March 31, 2007 at 4:57 PM in reply to: Free gas for a year with the purchase of this house in Murrieta #48842temeculaguyParticipantThanks TemekuT, that explains the zillow sale but I still have to wonder what the bank/seller has been smoking if it didn’t sell in the 400’s in 2006 why they think it has a chance in the 500’s for 2007. I was hoping some of these must sell brown lawners would drive the market down, not up. Don’t they look at what is for sale in the same development and try to price it at/under or are they throwing darts at a board?

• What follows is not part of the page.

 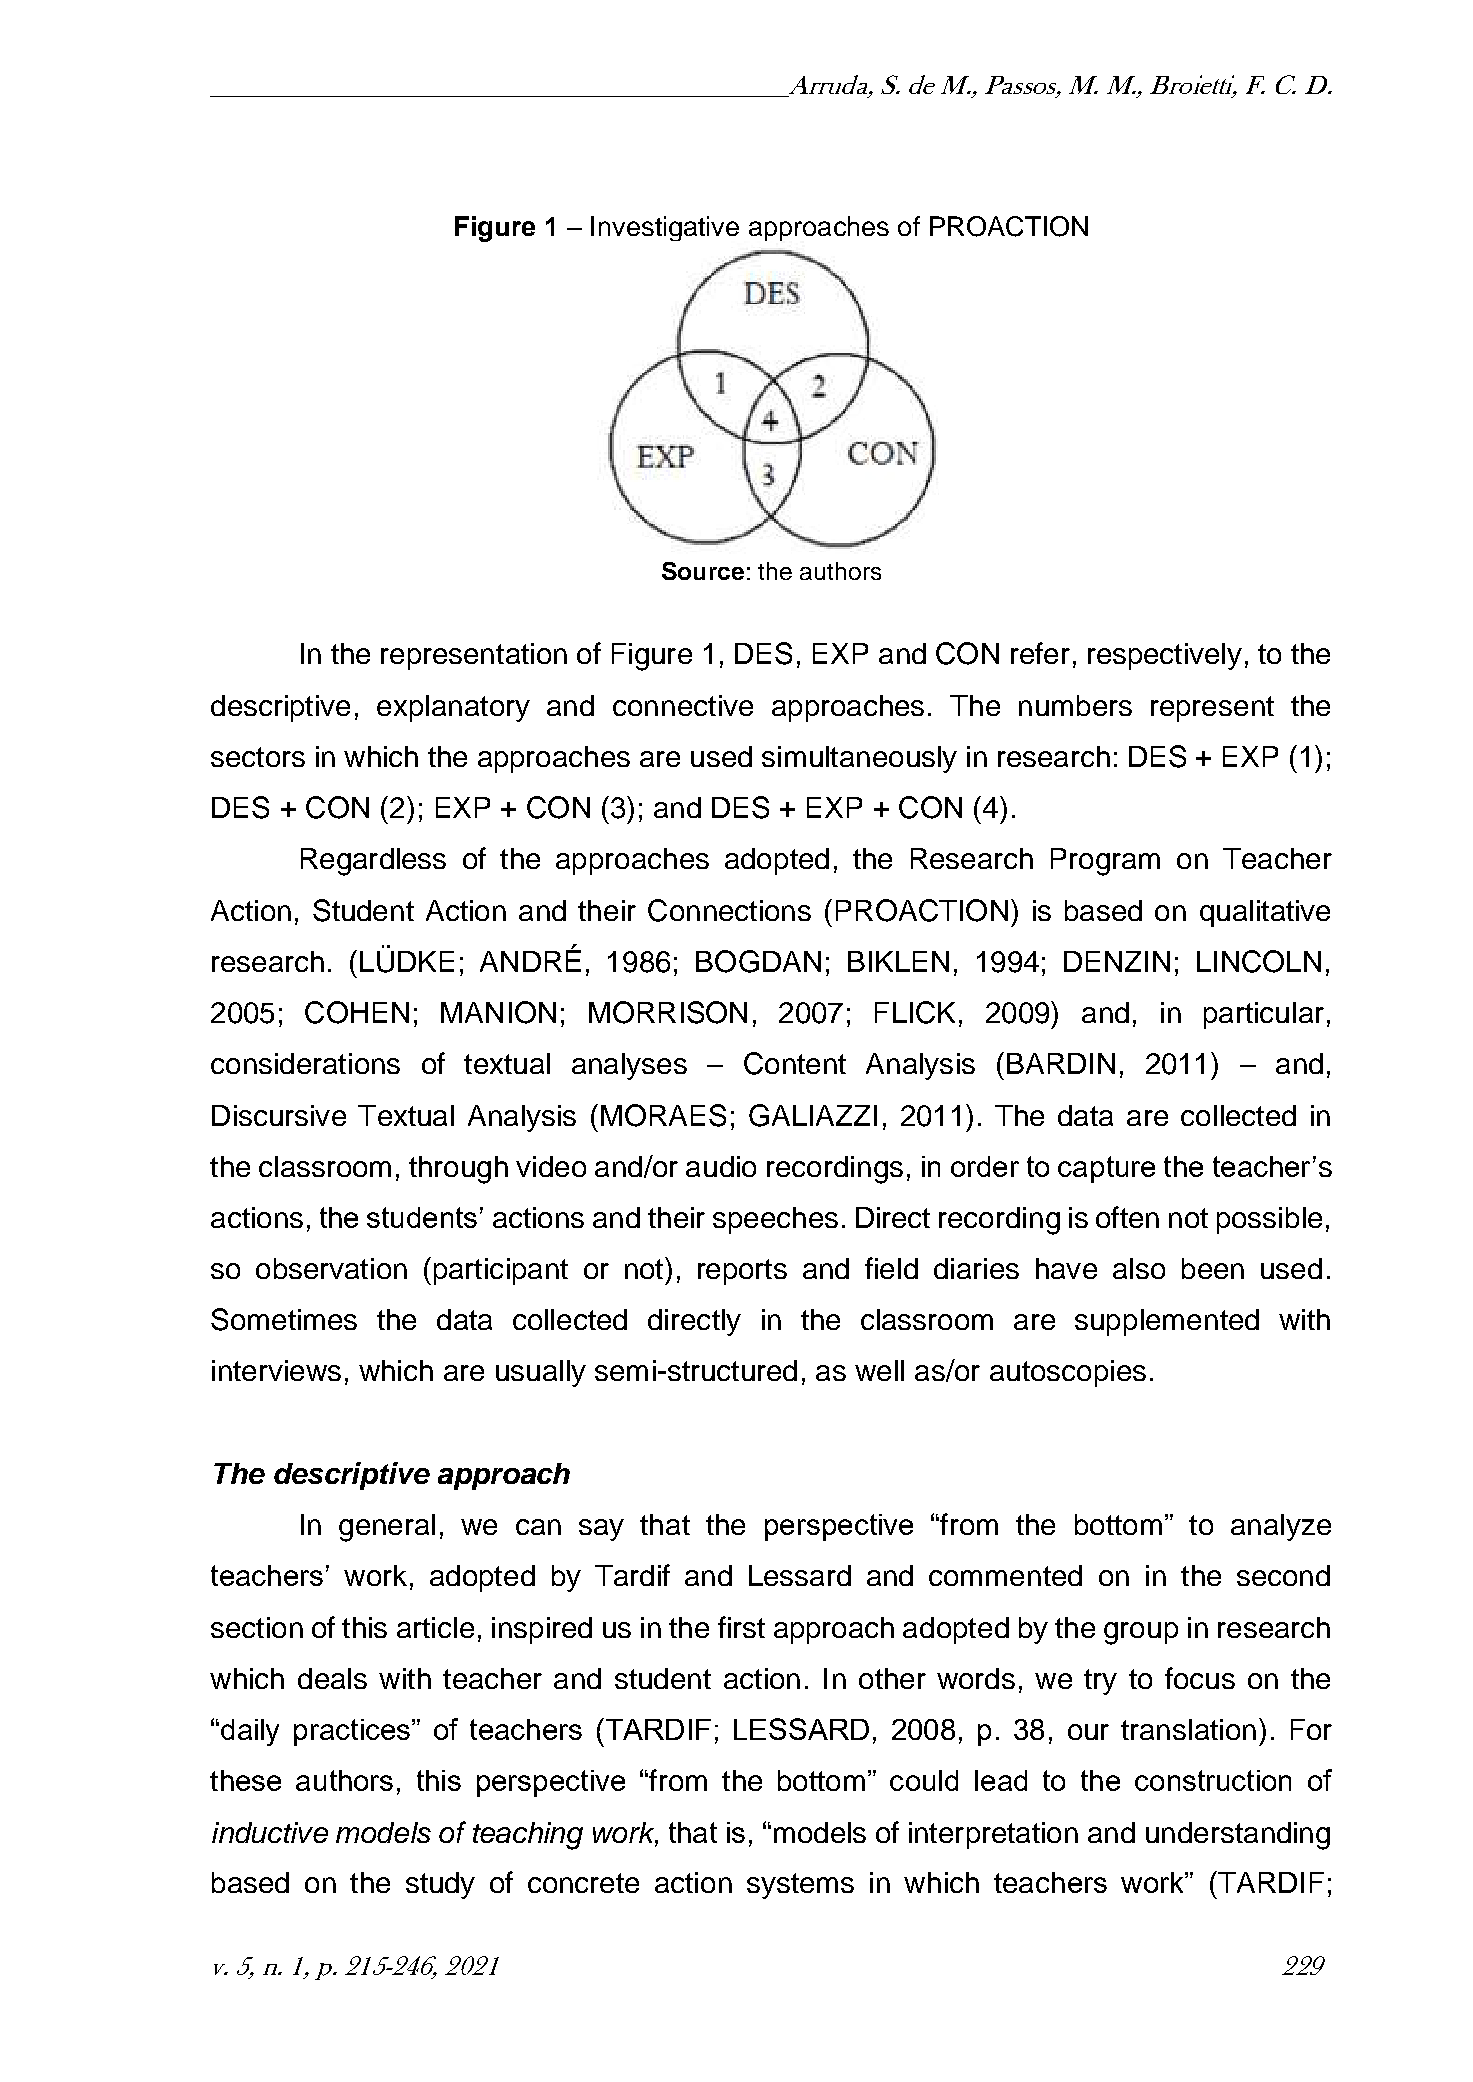 I want to click on study, so click(x=440, y=1885).
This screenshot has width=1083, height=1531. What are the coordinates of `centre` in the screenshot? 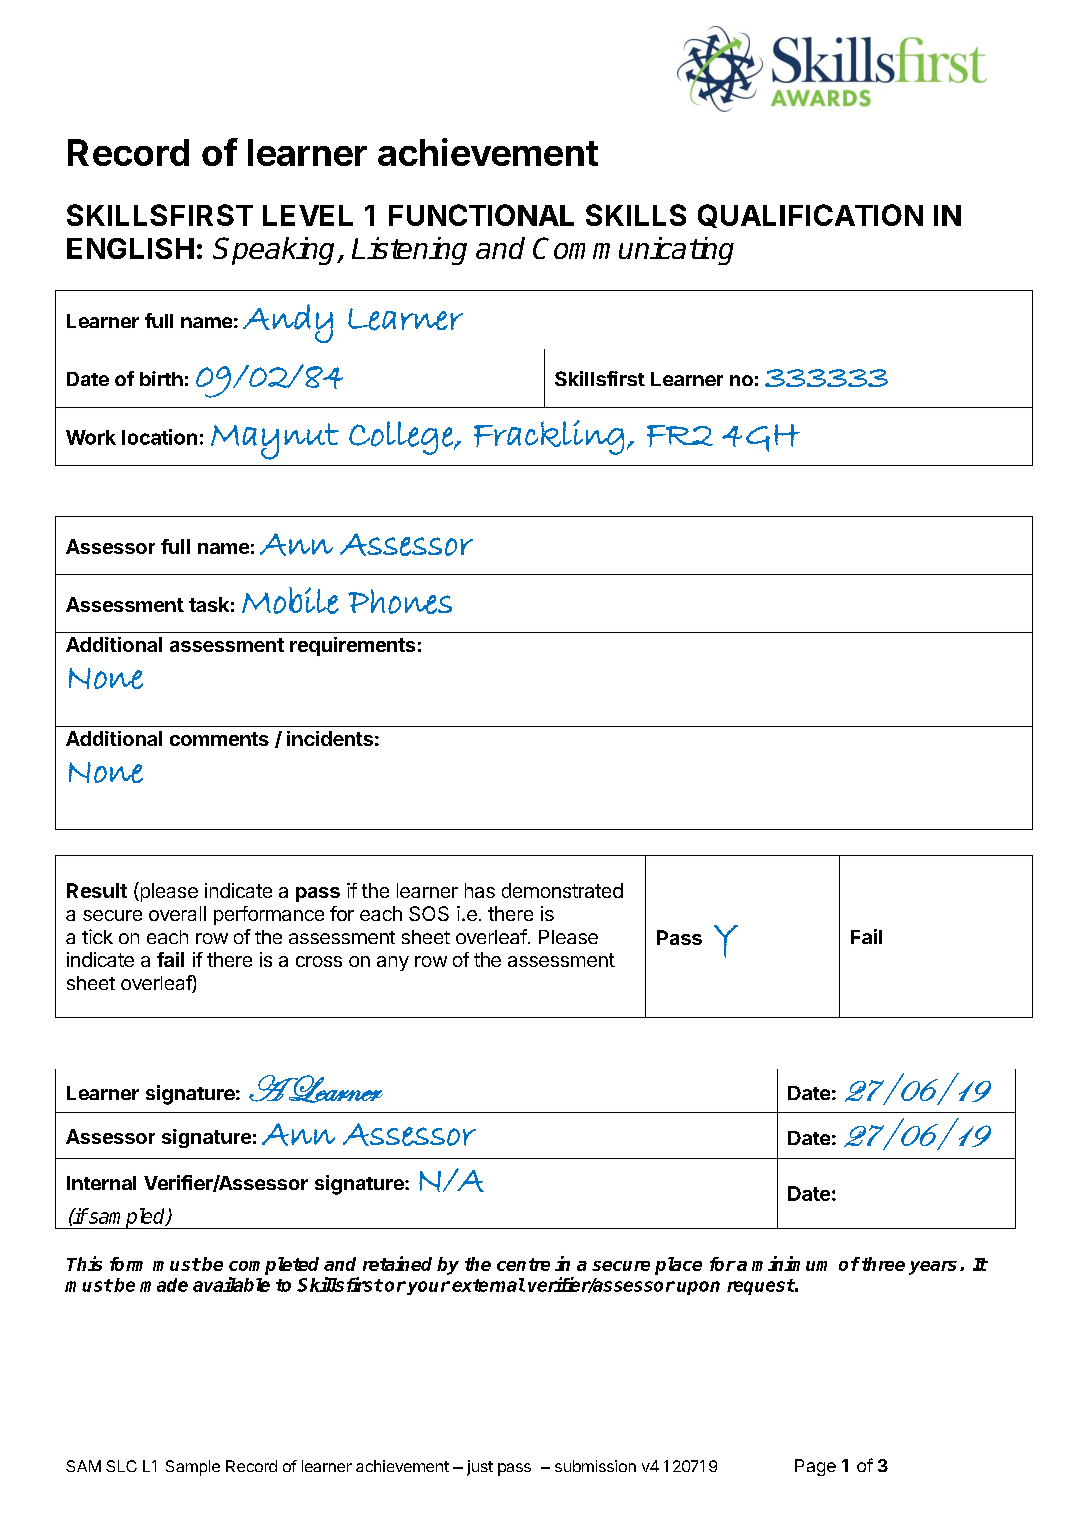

temeculaguyParticipantDitto, Sell. I could never leave the sunshine state but if you figured out the fully amortized rate for a loan of 712k and you can’t afford it, then get out of it while you still can, if you still can. Interest only is just another word for renter with a locked sales price, we used to call that a lease option. In ten years you will owe the same amount you do today. If it were going up 10% a year, it would make sense but it’s going to be many years before that comes back and most think it will get worse over the next few years. I personally think you still have time to get out because the impact of the subprime implosion and tighter lending standards will hurt the bottom first and it will take time to trickle up to you. The only problem is we have always had up and down cycles, yet we have never had one where we were so exposed and out of whack with fundamentals.
temeculaguyParticipantJust tell her that you cannot afford anything more than 300k and you don’t want to insult her with an offer that low, she can’t take offense to that. The other posters are correct in their assumption that she probably can’t sell it for that because she owes more, has cash flow troubles and will be letting some of her rentals go back to the banks. If she is in the new home industry she is losing money on her rentals and isn’t making much at work to cover it, she acts loaded because she used to be. You can also ask her if you can stay after the lease runs out until it sells. Ask for a 40% reduction in rent and agree to hire a cleaning lady to keep it nice for showings. Since you won’t have the comfort of a lease and you will have to deal with showings it isn’t worth full rent. She will want you to pay full price but that isn’t fair to you and her cost to have it empty will be astronomical and won’t be able to get a new renter, so you are her only chance at any cash flow. I’ve noticed some crazy bargains in rental houses because they are also for sale.
March 31, 2007 at 12:30 AM in reply to: Free gas for a year with the purchase of this house in Murrieta #48823temeculaguyParticipantI’ve noticed some similar hijinks near my house. This house sat on the market forever at 450k and was eventually repo’d. I think the auction price listed in the paper was high 300’s or just about 400k. Zillow lists the sale at 109k and now with it’s completely dead landscaping it shows up on the mls for 517,900 how the hell did that happen? Maybe they read the zetimate of 517,899 and figured they’d mark it up a hundred bucks. The house is horrible and couldn’t be on a worse street with am gridlock in your front yard and it’s a hundred yards from a high school. Maybe someone with better access to databases can figure it out.